__DOCUMENT EXTRACT__:
Healthcare Integration & Interoperability — A Mini Series

Completely inspired from my trip to HIMSS last week, I thought it made sense to talk about healthcare interoperability, connectivity and the component pieces to making this happen. This mini series is broken up into several parts that will cover:

  1. What is connectivity and interoperability?
  2. File protocols, formats and requirements, i.e. HL7 (including discussions on version 2 vs. 3), DICOM, EHI, and CCD;
  3. Transport protocols and interfaces: MLLP, TCP/IP, FTP, etc.;

Part 1: What is Healthcare Integration and Interoperability?

According to HIMSS, healthcare integration “is the arrangement of an organization’s information systems in way that allows them to communicate efficiently and effectively and brings together related parts into a single system.” †

The 2006 White House executive order defines Interoperability as (section 2 paragraph c):

Interoperability” means the ability to communicate and exchange data accurately, effectively, securely, and consistently with different information technology systems, software applications, and networks in various settings, and exchange data such that clinical or operational purpose and meaning of the data are preserved and unaltered.

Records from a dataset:
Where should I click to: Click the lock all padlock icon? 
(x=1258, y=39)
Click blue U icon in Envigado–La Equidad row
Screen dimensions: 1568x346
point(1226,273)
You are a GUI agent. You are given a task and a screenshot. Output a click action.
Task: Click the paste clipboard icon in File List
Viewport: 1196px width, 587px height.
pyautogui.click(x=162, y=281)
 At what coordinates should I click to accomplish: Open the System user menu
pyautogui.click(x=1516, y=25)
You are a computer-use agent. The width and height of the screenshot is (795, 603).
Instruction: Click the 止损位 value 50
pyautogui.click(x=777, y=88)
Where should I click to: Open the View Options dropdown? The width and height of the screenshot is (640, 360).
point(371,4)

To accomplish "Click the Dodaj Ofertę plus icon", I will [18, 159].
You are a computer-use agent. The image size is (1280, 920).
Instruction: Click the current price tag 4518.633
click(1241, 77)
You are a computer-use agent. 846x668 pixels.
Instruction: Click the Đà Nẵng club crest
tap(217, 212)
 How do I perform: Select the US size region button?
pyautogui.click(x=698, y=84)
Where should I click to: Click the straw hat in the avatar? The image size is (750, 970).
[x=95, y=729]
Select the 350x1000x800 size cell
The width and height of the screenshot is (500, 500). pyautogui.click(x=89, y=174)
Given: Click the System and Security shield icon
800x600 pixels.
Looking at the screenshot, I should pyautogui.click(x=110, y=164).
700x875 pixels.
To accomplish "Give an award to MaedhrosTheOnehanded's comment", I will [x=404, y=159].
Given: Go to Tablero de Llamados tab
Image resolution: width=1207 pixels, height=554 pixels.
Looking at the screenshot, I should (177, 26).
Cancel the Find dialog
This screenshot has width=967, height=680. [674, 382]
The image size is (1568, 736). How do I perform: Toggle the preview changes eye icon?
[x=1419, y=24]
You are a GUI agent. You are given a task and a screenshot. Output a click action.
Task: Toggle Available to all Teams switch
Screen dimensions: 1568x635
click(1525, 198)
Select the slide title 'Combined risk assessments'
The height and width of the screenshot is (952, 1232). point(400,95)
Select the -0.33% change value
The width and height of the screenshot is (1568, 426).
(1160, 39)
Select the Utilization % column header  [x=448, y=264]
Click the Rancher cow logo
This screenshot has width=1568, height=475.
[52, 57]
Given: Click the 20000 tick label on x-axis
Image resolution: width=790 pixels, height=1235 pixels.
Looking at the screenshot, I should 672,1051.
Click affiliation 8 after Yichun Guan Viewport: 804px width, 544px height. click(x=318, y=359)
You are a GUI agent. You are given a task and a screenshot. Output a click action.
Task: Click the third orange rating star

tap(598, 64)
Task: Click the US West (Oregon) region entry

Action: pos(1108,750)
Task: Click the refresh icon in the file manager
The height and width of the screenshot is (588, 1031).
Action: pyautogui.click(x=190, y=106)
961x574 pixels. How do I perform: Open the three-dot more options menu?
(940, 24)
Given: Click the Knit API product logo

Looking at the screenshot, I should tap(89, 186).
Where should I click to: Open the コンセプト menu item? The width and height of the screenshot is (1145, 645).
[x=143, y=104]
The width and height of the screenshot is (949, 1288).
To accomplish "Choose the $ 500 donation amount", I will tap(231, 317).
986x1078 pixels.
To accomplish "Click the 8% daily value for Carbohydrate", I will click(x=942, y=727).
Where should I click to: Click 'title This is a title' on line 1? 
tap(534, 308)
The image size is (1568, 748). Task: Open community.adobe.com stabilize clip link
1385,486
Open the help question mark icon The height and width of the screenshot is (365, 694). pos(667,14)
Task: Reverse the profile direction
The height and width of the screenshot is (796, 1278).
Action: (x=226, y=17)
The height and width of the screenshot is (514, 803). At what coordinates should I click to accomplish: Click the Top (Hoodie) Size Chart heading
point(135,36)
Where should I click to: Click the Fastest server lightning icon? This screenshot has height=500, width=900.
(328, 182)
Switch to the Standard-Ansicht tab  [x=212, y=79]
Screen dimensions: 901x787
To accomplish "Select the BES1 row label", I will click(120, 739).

__APPLY WHAT YOU READ__:
A. In the healthcare interoperability text, what inspired the mini series?
B. Retype the part of the healthcare interoperability text that begins at the words "The 2006 White" and stops after "preserved and unaltered.".
C. Pick up the healthcare interoperability text after its last sentence and keep writing.
The items have nothing to do with this work.

__YOUR WRITTEN ANSWERS__:
A. A trip to HIMSS the week before.

B.
The 2006 White House executive order defines Interoperability as (section 2 paragraph c):

Interoperability” means the ability to communicate and exchange data accurately, effectively, securely, and consistently with different information technology systems, software applications, and networks in various settings, and exchange data such that clinical or operational purpose and meaning of the data are preserved and unaltered.

C.
Reference

These are great standard definitions and allow you to understand the difference between the two. Integration relates to how systems can work or collaborate for a common purpose, e.g. a patient management system working with a scheduling system. Interoperability speaks to how these systems are connected, in order to provide a continuous flow of information that improves care for the patient.

In order to achieve Interoperability, systems must be connected in a secure way, authenticating all users and allowing one healthcare application to share data with another anywhere in the country, without compromising a patient’s privacy.

From a real world scenario, what this means is that all systems must be integrated in order to achieve interoperability, i.e. a physicians patient management system must be able to authenticate and securely connect to a hospitals EMR; Ambulatory centers to pharmacies; hosted EMRs to wound treatment centers. Patient information can no longer live in just one place.

Interoperability Dimensions

(As defined by HIMSS)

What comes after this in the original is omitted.